The graph neural network (GNN) and transformer model are two renowned neural network architectures for obtaining contextual embeddings from biomedical data. However, each model has a trade-off in terms of the required dataset for training and representation power of the model. As examples, I will discuss the TEA-graph which employs GNN to define the contextual pathological features related to cancer patients’ survival, and GRIP, which utilizes a combination of GNN and transformer to define the set of immune receptors linked to patients’ survival.
Furthermore, an interesting and complex biomedical data rich in contextual information is genomics. Similar to how vision and language research leverages a transformer-based foundation model – the model trained with datasets ranging from millions to billions through self-supervised learning, showing powerful performance for a wide range of downstream applications – nowadays, we can train a large model using ~50M single-cell RNA-seq datasets. Some initial efforts have already shown promising results in understanding genetic mechanisms through perturbation prediction and in silico perturbations. With the contextual gene embedding obtained from the model, we can even transfer gene embedding for analyzing bulk RNA-seq datasets. Aligned with these efforts, I would like to share the recent progress to obtain meaningful contextual gene embedding utilizing the transformer architecture and discuss opportunities for multi-modal training to link transcriptomics with images or text.

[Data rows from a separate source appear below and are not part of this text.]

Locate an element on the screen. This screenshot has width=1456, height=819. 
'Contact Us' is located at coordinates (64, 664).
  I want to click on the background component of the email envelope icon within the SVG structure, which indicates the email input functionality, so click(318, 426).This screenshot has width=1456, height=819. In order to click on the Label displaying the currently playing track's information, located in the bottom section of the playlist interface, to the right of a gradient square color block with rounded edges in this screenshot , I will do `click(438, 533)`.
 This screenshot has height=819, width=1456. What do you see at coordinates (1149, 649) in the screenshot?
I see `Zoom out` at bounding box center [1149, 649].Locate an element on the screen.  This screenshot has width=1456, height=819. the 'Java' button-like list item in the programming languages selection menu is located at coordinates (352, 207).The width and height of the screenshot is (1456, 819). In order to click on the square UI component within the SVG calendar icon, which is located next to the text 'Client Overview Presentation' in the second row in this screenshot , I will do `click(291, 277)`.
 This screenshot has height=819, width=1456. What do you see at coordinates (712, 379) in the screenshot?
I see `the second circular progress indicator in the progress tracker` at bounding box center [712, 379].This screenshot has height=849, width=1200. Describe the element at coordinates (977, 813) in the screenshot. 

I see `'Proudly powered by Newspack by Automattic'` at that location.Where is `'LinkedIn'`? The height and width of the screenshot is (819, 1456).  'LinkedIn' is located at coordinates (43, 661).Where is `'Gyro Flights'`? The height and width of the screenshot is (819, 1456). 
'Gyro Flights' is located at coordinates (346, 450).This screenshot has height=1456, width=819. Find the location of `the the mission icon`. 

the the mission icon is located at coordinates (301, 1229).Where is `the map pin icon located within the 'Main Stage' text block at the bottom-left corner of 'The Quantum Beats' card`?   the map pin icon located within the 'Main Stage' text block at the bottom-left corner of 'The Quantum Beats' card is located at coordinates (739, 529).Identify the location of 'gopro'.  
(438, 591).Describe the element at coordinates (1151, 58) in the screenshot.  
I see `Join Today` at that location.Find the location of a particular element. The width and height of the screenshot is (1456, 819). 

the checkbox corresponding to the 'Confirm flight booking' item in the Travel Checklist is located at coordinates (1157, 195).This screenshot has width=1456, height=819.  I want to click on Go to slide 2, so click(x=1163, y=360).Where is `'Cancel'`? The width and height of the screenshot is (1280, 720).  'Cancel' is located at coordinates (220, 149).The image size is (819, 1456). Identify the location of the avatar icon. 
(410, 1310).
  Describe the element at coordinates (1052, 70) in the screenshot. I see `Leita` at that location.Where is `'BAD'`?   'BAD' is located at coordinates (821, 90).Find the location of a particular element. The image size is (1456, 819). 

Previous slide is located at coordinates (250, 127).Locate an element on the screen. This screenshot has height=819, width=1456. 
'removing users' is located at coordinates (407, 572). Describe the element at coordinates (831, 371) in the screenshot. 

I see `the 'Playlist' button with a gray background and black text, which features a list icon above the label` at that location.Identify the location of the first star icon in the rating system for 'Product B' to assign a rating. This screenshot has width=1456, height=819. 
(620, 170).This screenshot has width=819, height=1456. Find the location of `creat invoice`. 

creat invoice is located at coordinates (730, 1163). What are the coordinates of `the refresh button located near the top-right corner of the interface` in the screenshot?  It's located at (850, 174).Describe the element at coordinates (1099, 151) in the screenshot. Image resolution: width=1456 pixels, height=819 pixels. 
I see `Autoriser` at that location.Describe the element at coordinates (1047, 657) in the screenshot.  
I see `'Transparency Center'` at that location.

Yongju Lee is a Postdoctoral Fellow at Genentech Research and Early Development, under the mentorship of Aviv Regev since spring 2023. He recently earned his Ph.D. from the Department of Electrical and Computer Engineering at Seoul National University, advised by Sunghoon Kwon. His research focuses on tailoring deep learning models for various biomedical data modalities and accelerating scientific and medical discovery by interpreting the deep learning model outcomes. He has developed methods for pathology image, immune repertoire, and spatial omics data. His ongoing research involves establishing a single-cell foundation model and expanding its capabilities to include biomedical images and text data.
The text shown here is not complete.